Although he is widely considered one of the best directors in the history of cinema and was nominated five times, the master of suspense never won an Oscar.

Hitchcock did receive the Irving G. Thalberg Memorial Award, but he was never recognized for individual achievement in a competitive Academy Award vote. The London-born director wasn’t knighted until 1980, “a matter of carelessness,” in his words.

While the Academy Awards have proven a great entertainment and marketing tool over the years, Hollywood often fails to recognize the truly great talent in its midst. As Leonard Maltin points out, Peter O’Toole was nominated eight times to no avail. Perhaps, as Annie Proulx once suggested, it’s a matter of class as much as taste.

Leonard Maltin in Reuters:

One can debate the victories and losses year by year, and often they are simply a matter of opinion.
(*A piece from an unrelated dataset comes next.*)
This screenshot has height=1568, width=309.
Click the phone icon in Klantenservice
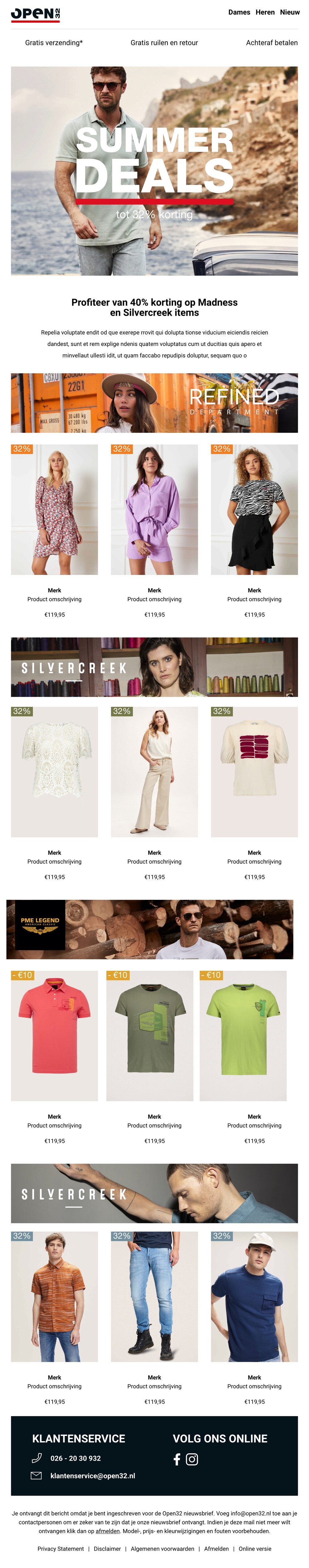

I was not a particular fan of “A Beautiful Mind” or “Chicago,” which earned trophies at the beginning of the last decade, and I’ve met many people who don’t care for “Crash,” the Best Picture winner of 2005. That was the year that most pundits predicted a win for “Brokeback Mountain,” and in a rare instance of candor (and questionable sportsmanship), author Annie Proulx accused the Academy of not having the guts to honor a film about gay cowboys — even though the film did earn three major awards.
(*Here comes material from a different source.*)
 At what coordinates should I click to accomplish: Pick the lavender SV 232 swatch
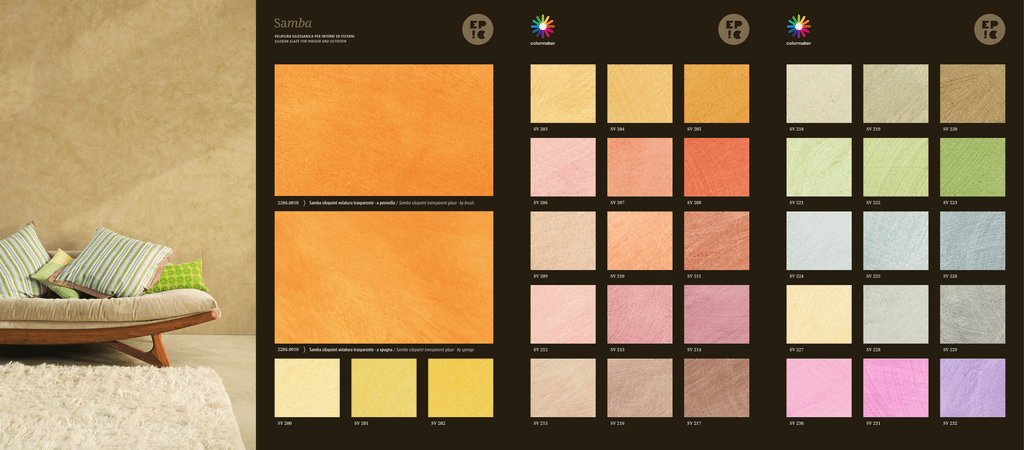click(x=972, y=388)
“We should have known conservative heffalump Academy voters would have rather different ideas of what was stirring contemporary culture,” she wrote in the Guardian. “Roughly 6,000 film industry voters, most in the Los Angeles area, many living cloistered lives behind wrought-iron gates or in deluxe rest-homes, out of touch not only with the shifting larger culture and the yeasty ferment that is America these days, but also out of touch with their own segregated city, decide which films are good.”